To establish appellant’s constructive possession of cocaine, the state was required to prove three essential elements: (1) appellant’s dominion and control over the contraband; (2) appellant’s knowledge that the contraband was within his presence; and (3) appellant’s knowledge of the illicit nature of the contraband. Brown v. State, 428 So.2d 250 (Fla.1983), cert. denied, 463 U.S. 1209, 103 S.Ct. 3541, 77 L.Ed.2d 1391 (1983). On the present facts, the only prong of this test requiring discussion is the question of appellant’s ability to control the cocaine. We hold that appellant had constructive possession of the rocks of cocaine because of a combination of factors: (1) appellant temporarily possessed the cocaine while examining it; (2) appellant took the passengers into his vehicle, knowing them to possess the cocaine; (3) appellant transported the passengers and the cocaine away from the scene of the transaction; and, most importantly, (4) several rocks of cocaine were found in appellant’s vehicle, in plain view, within arm’s reach of appellant. To actually possess these cocaine rocks, he had only to reach out and pick them up.
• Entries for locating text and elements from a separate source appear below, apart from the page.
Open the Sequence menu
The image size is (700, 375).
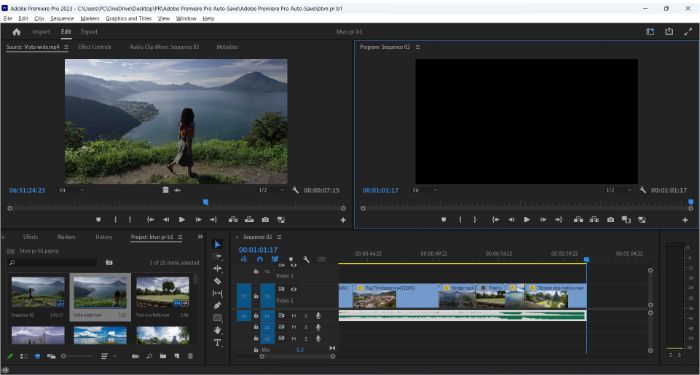[x=62, y=18]
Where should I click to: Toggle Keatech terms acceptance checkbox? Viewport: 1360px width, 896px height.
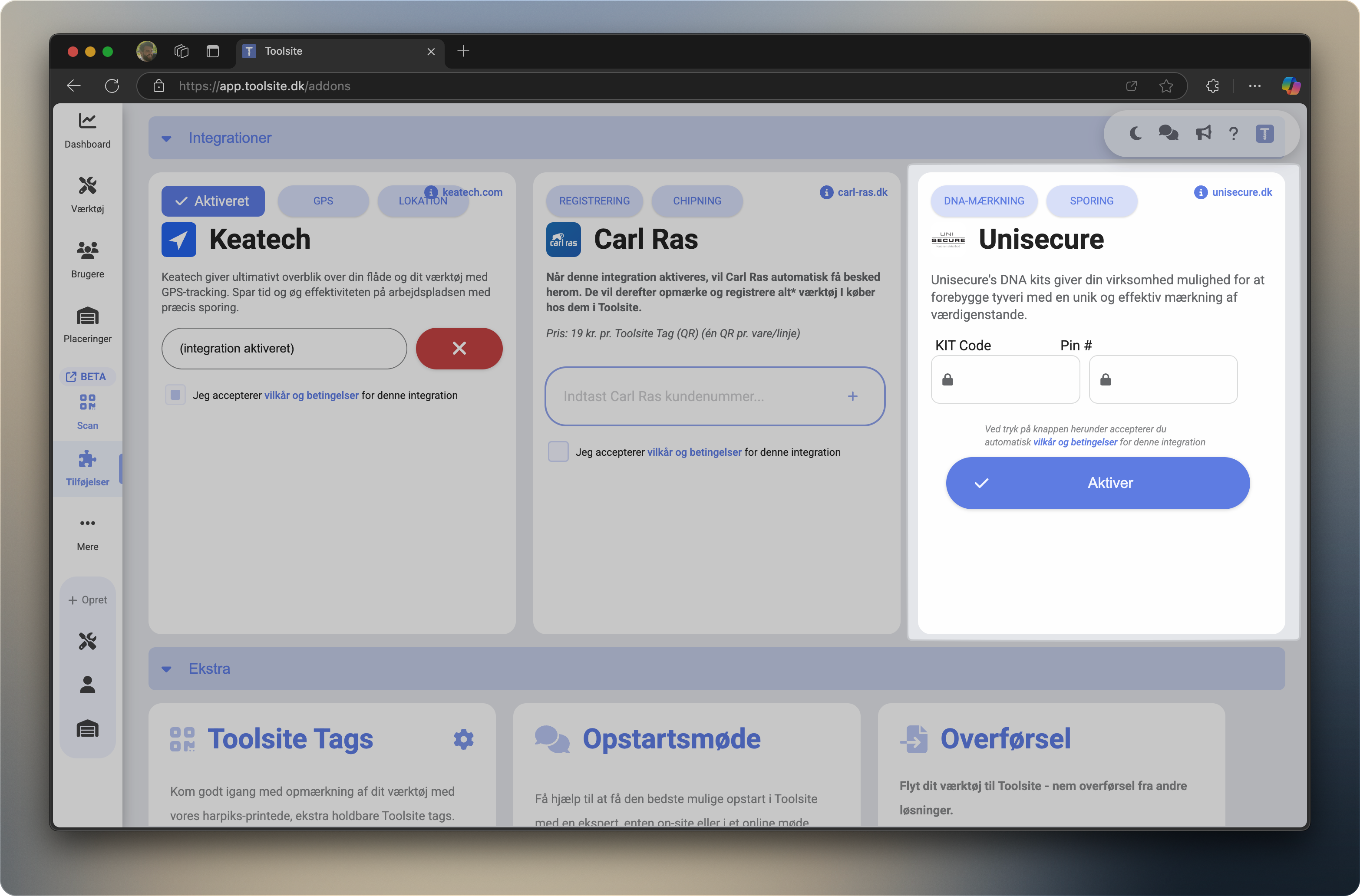(175, 395)
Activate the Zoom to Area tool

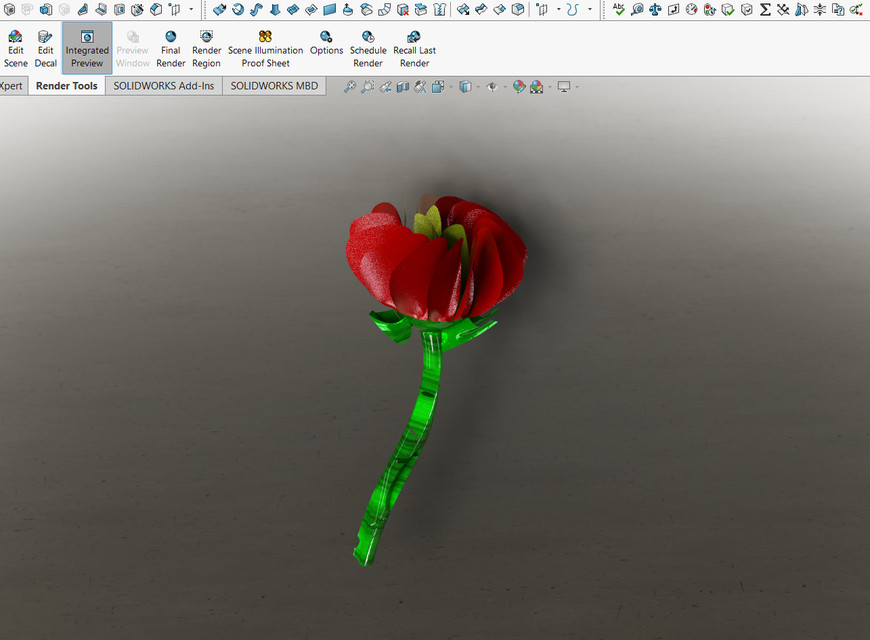(367, 87)
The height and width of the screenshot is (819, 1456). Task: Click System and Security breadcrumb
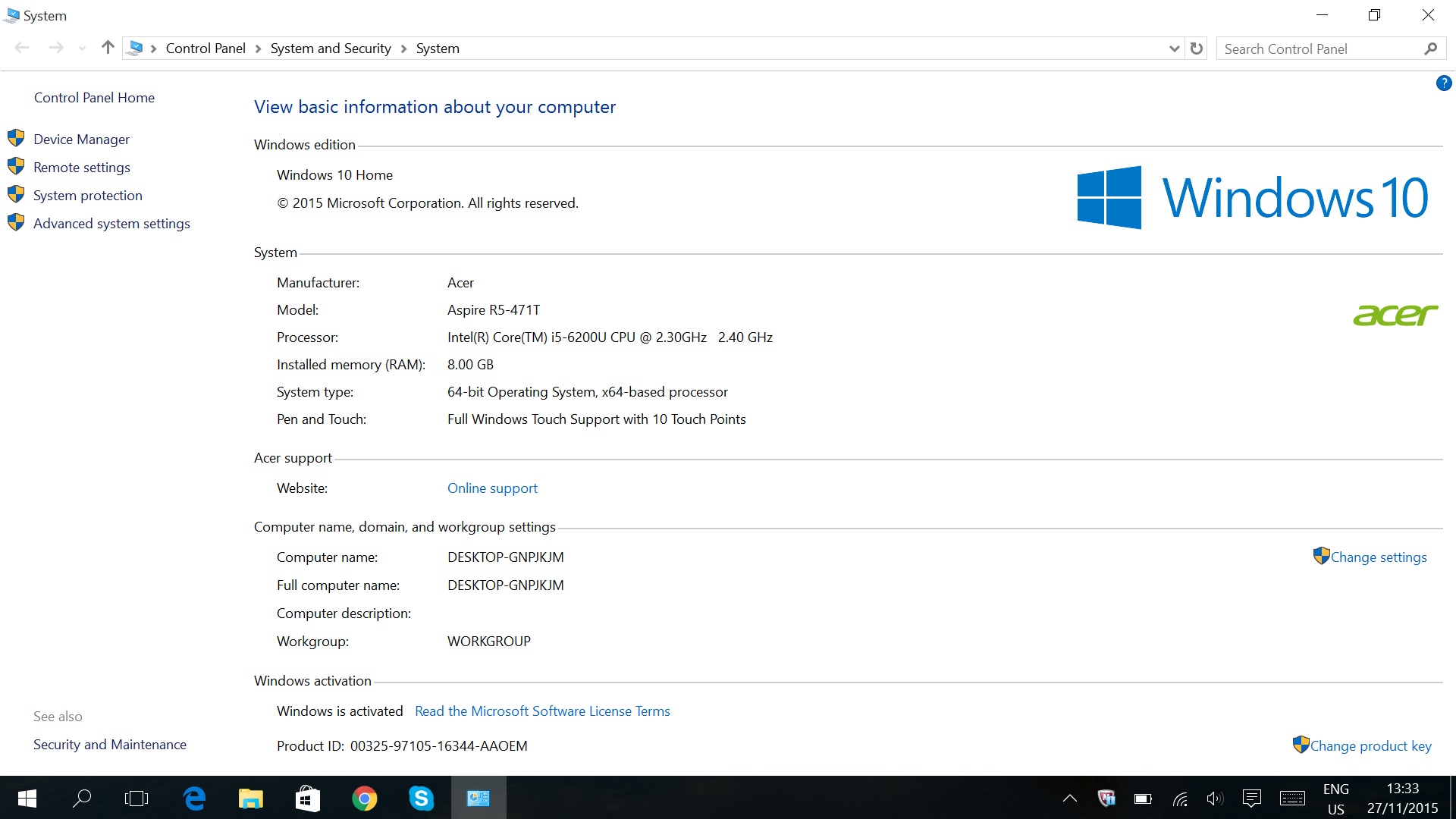pyautogui.click(x=331, y=49)
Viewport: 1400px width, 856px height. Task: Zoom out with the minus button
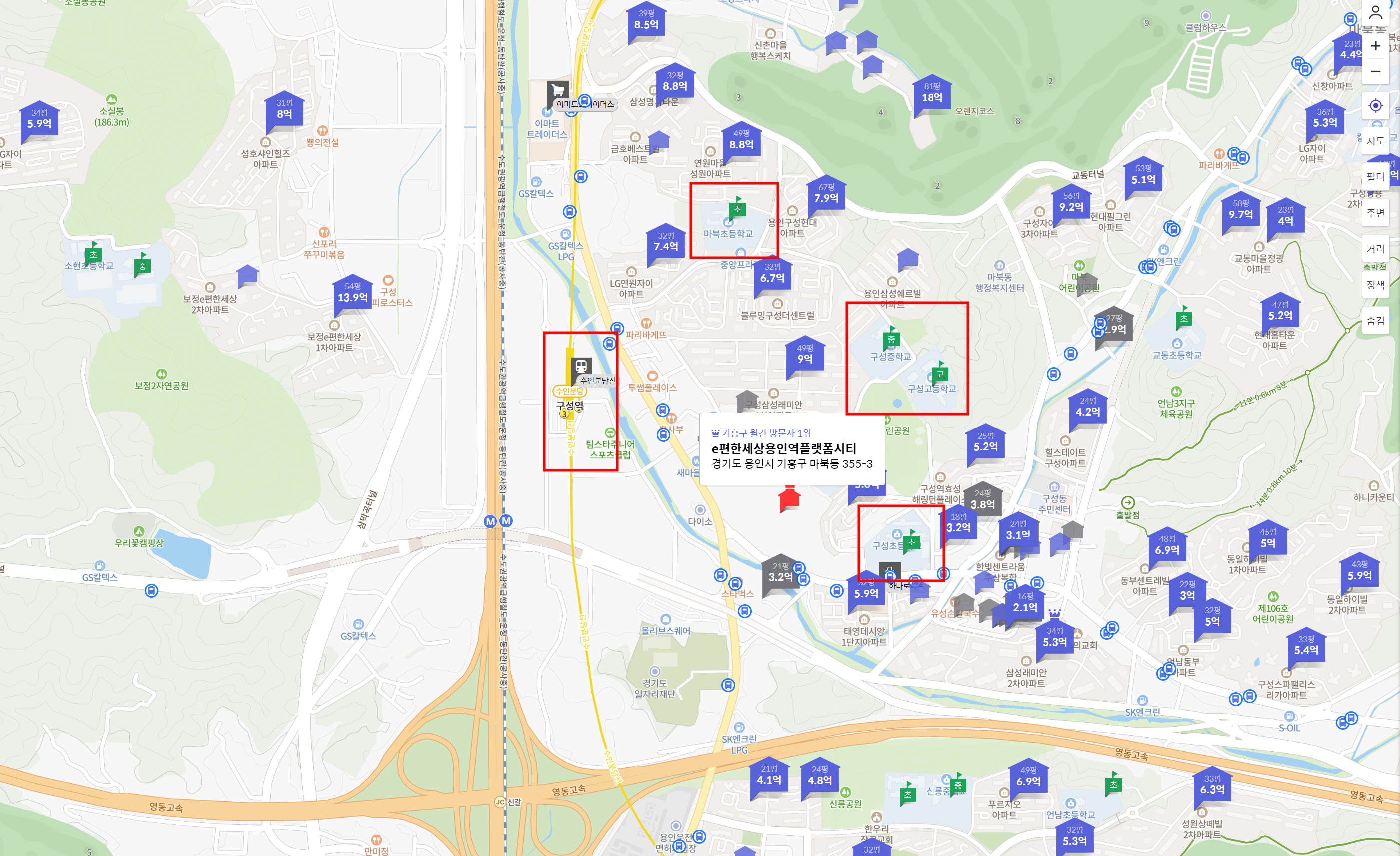point(1375,71)
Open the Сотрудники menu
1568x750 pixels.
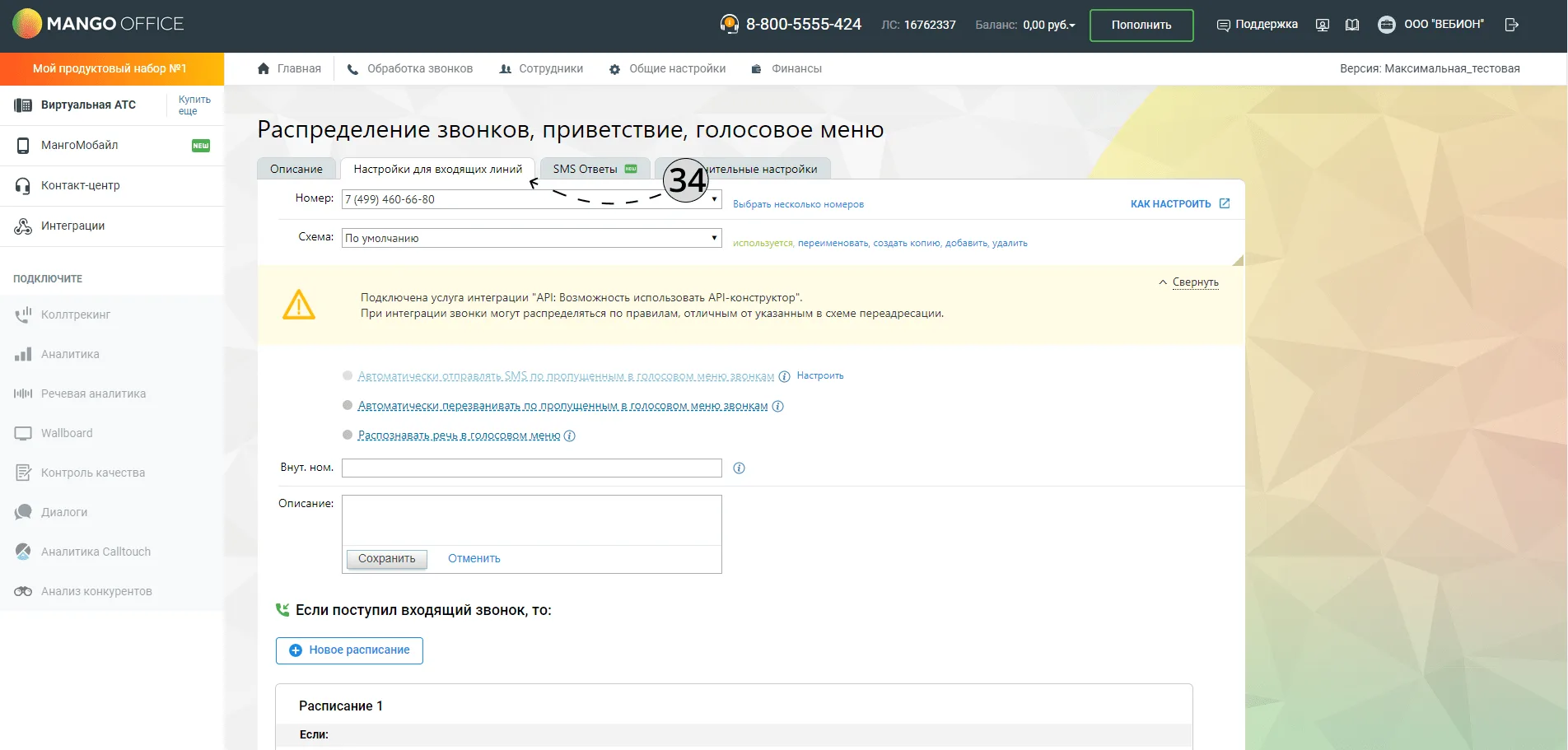point(541,69)
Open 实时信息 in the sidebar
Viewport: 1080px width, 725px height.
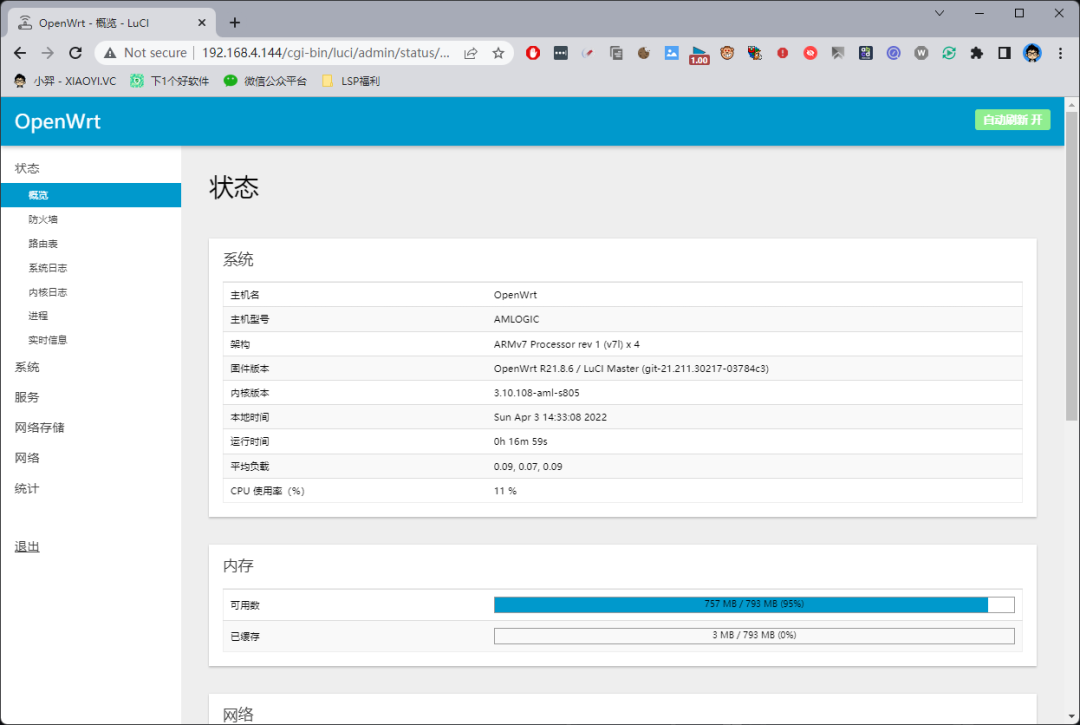click(x=48, y=340)
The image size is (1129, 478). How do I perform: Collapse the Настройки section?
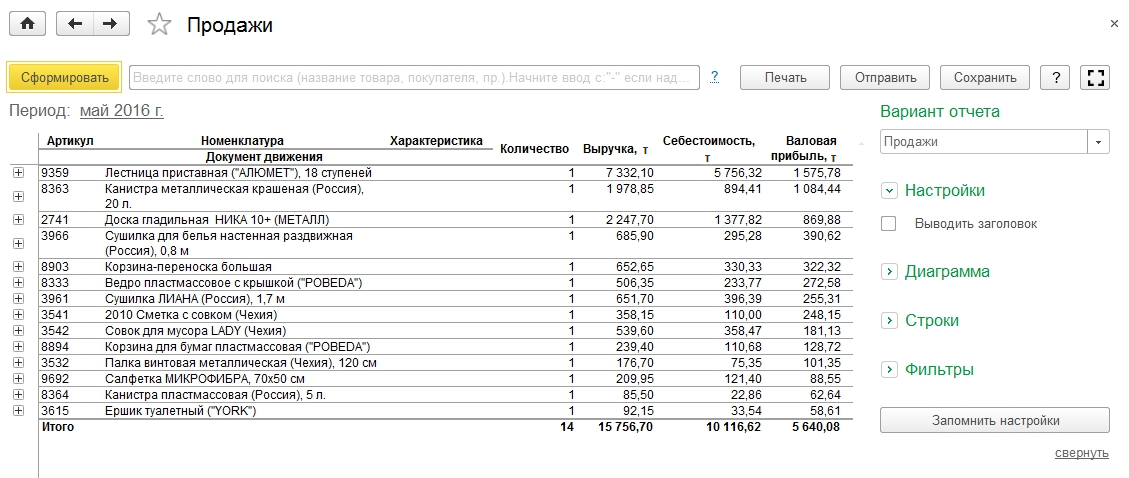890,191
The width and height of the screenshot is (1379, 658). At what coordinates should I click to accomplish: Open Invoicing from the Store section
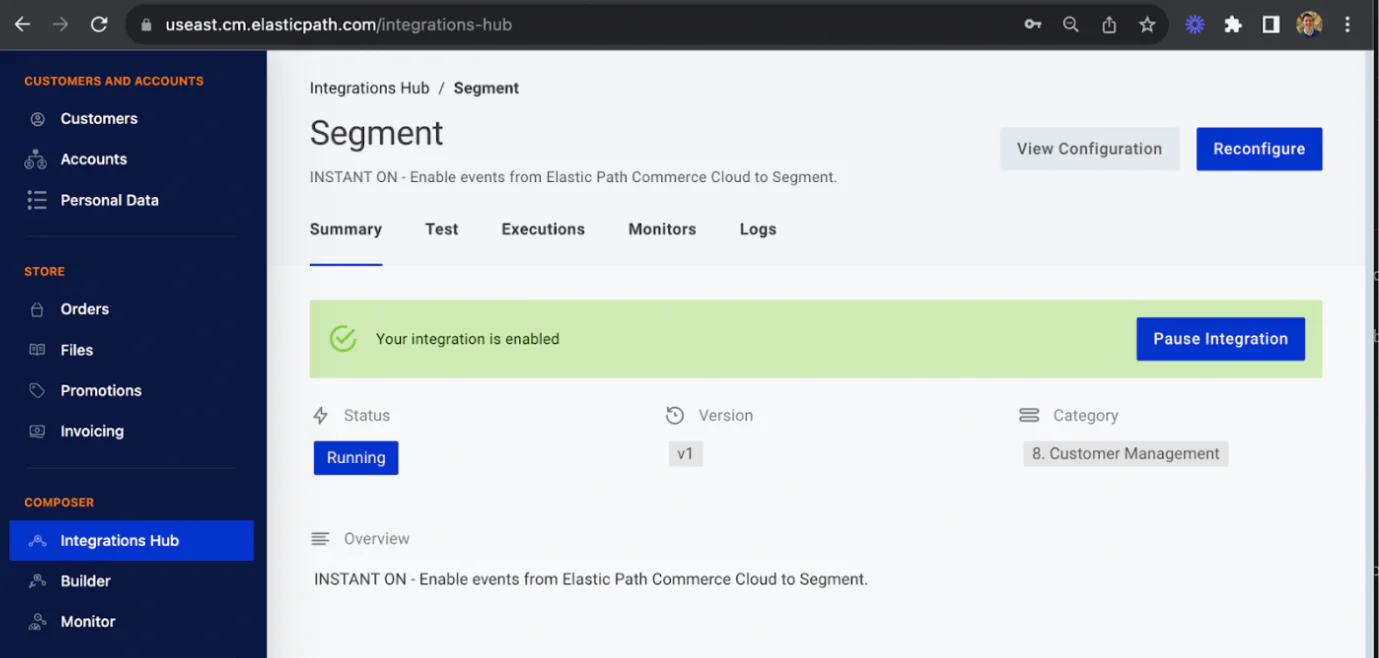click(93, 430)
Appellant’s reliance on Corson v. State, 527 So.2d 928 (Fla. 5th DCA 1988) is misplaced. In that case, the court held that the driver of a vehicle did not have constructive possession of cocaine purchased by a rear seat passenger because the “abili*1053ty to control” prong of the Brown test was not satisfied. Like appellant Farmer, Cor-son pulled his vehicle to a stop in a parking lot. An undercover agent approached and asked the occupants what they wanted. Skipper, a rear seat passenger responded “only $9.00 worth of rock,” and was handed a plastic baggie containing cocaine by the agent. Shortly thereafter, and apparently before the vehicle had left the scene of the transaction, the three occupants of the vehicle, including driver Corson, were arrested. Upon arrest, the plastic baggie was found on the rear seat of the vehicle, but the cocaine could not be found.
Corson is distinguishable from the instant case for several reasons: (1) Corson never had actual possession of the cocaine; (2) the rear seat passenger, Skipper, exerted actual dominion and control of the cocaine by being the sole purchaser, and by alone disposing of the cocaine; (3) no cocaine was found in plain view, or in a place where Corson could exert control over it; (4) Corson did not demonstrate an intention to make off with the cocaine; and (5) Cor-son did not demonstrate control of the cocaine by willfully transporting it with him in his vehicle.
AFFIRMED.
SMITH and MINER, JJ., and WENTWORTH, Senior Judge, concur.